Toute information a un coût de production. Un reportage à l'étranger, une enquête de plusieurs mois ou la simple présence d'un journaliste au tribunal représentent des dépenses réelles qu'il faut bien couvrir.

Savoir comment un média se finance ne dit pas si ses articles sont exacts. Cela dit en revanche à quelles pressions il est exposé et quels types de contenus son modèle encourage. C'est une information de contexte, au même titre que la ligne éditoriale.

La publicité

Historiquement dominante dans la presse, la publicité rémunère l'attention : plus une page est vue, plus elle rapporte. Ce mécanisme est neutre en soi, mais il produit deux effets mesurables.

Le premier est une incitation au volume et à la rapidité, puisque chaque page supplémentaire génère un revenu marginal. Le second est une incitation au format qui retient l'attention, ce qui favorise les sujets à forte charge émotionnelle.

Les recettes publicitaires de la presse se sont par ailleurs effondrées avec le déplacement des budgets vers les grandes plateformes numériques, qui captent aujourd'hui l'essentiel du marché publicitaire en ligne. C'est la cause principale des difficultés financières de la presse depuis vingt ans.

La publicité déguisée en article rédactionnel doit obligatoirement être signalée en France. La mention contenu sponsorisé, publi-information ou partenaire est une obligation légale.

L'abonnement

Le modèle par abonnement inverse l'incitation : ce n'est plus l'audience brute qui compte mais la valeur perçue par un lecteur prêt à payer. Cela favorise mécaniquement les formats longs, les enquêtes et l'expertise, moins la course au clic.

Son inconvénient est l'accès : une information de qualité derrière un paiement circule moins que celle qui est gratuite, ce qui crée un écart entre ceux qui peuvent payer et les autres.

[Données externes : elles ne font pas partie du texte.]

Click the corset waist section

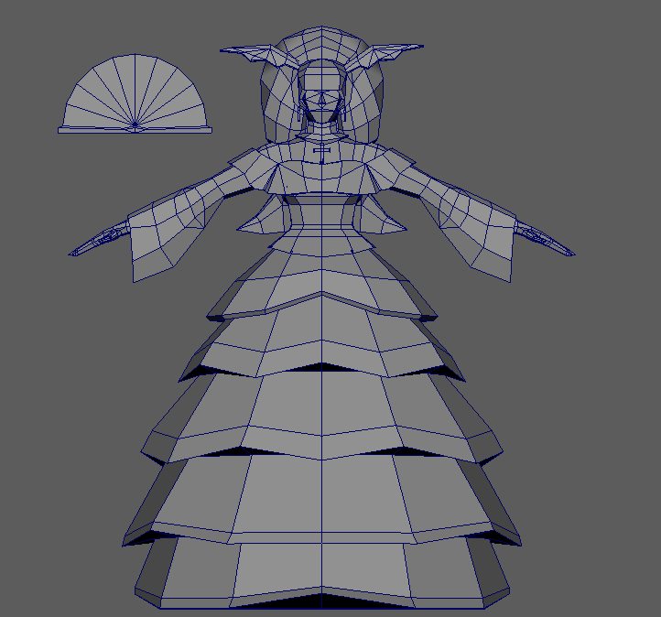tap(320, 215)
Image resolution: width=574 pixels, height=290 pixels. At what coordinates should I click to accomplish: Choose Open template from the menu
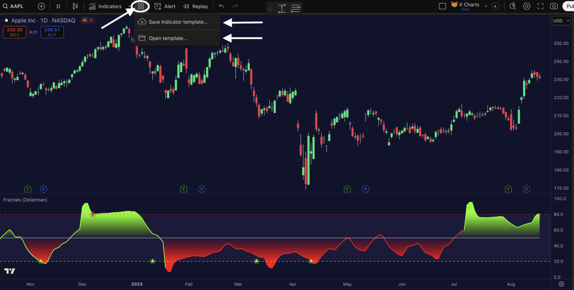[x=167, y=38]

La plupart des titres français pratiquent aujourd'hui un modèle mixte, avec un fil gratuit qui sert de vitrine et des contenus longs réservés aux abonnés. Les titres visibles dans un agrégateur sont donc, par construction, essentiellement ceux de la partie gratuite.

L'actionnariat

Une part importante de la presse française appartient à des groupes industriels ou à des personnes dont l'activité principale n'est pas le média. Cette situation est ancienne et n'a rien de clandestin : la composition du capital d'un titre de presse est une information publique.

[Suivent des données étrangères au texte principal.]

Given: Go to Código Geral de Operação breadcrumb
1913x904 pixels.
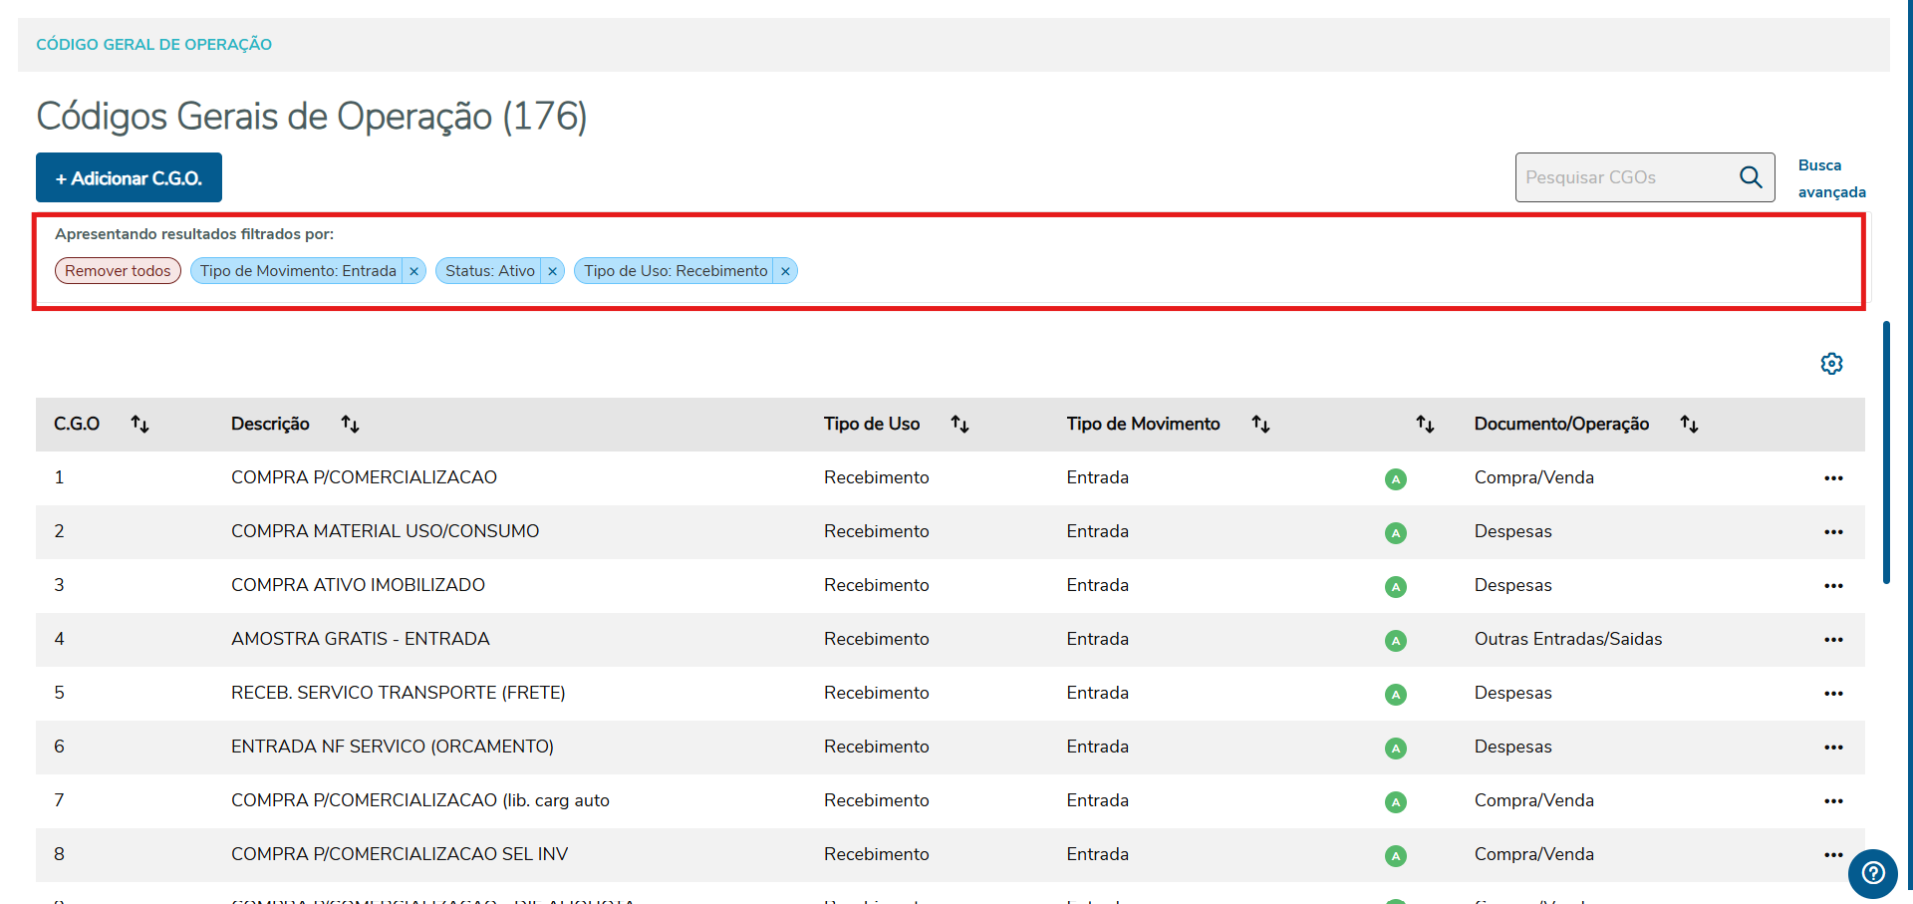Looking at the screenshot, I should [153, 45].
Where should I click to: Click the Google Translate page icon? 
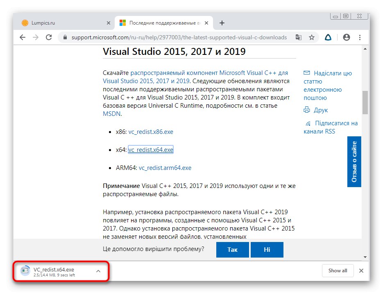299,37
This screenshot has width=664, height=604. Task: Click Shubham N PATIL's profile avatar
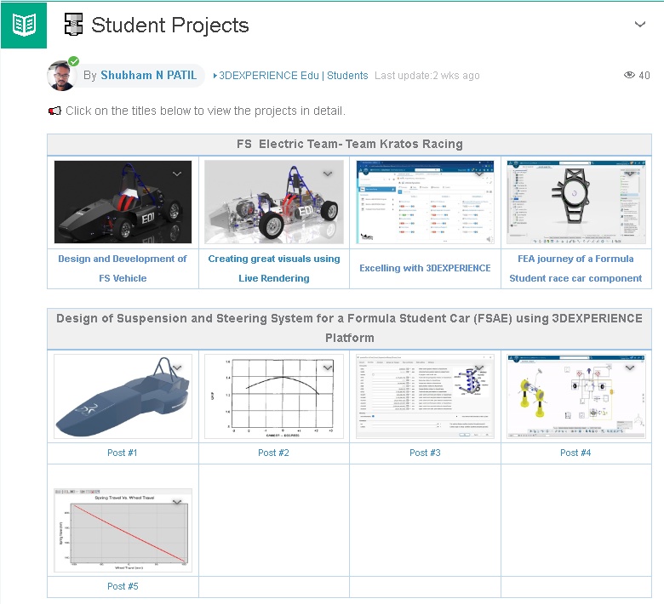coord(62,75)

Elle mérite d'être connue pour une raison simple : elle indique les sujets sur lesquels un média se trouve en situation de conflit d'intérêts potentiel, typiquement lorsqu'il traite de son propre actionnaire ou de ses concurrents.

Les rédactions les plus rigoureuses signalent explicitement ce lien dans les articles concernés. Cette mention est un bon indicateur de sérieux.

Certains titres ont adopté des structures destinées à limiter cette dépendance : sociétés de rédacteurs détenant une part du capital, fonds de dotation, structures associatives sans but lucratif.

Les aides publiques

La France dispose d'un système d'aides à la presse parmi les plus développés au monde : tarifs postaux préférentiels, taux de TVA réduit, aides directes à certains titres, soutien à la diffusion et au portage.

Ces aides sont anciennes et justifiées par l'idée que le pluralisme de la presse est un bien public qui ne survivrait pas au seul jeu du marché. Leur répartition et leurs montants sont publiés chaque année.

Elles font l'objet de critiques récurrentes, portant moins sur leur principe que sur leurs critères d'attribution. Il n'existe en revanche pas de mécanisme par lequel ces aides détermineraient le contenu éditorial, celles-ci étant attribuées selon des critères formels.

Les dons et le financement participatif

Plusieurs médias, notamment en ligne et dans l'investigation locale, se financent en partie par des dons de lecteurs ou des campagnes participatives. Ce modèle assure une indépendance vis-à-vis des annonceurs et des actionnaires.

Sa limite est la stabilité : un financement par dons dépend de la mobilisation continue d'une communauté, ce qui rend difficile la planification d'enquêtes longues.

Il crée aussi une forme de dépendance particulière, envers les attentes du lectorat donateur, qui est rarement discutée mais bien réelle.

Ce qu'il faut en retenir

Aucun modèle de financement n'est neutre et aucun n'est disqualifiant. Chacun crée des incitations spécifiques qu'il vaut mieux connaître.

Le vrai critère de confiance n'est pas le mode de financement mais la transparence à son sujet : un média qui indique clairement qui le possède, comment il gagne de l'argent et quels sont ses liens d'intérêt donne au lecteur les moyens de le lire correctement.

Ces informations figurent dans les mentions légales et, pour les titres de presse, dans l'ours publié dans chaque édition. Elles sont accessibles en quelques clics.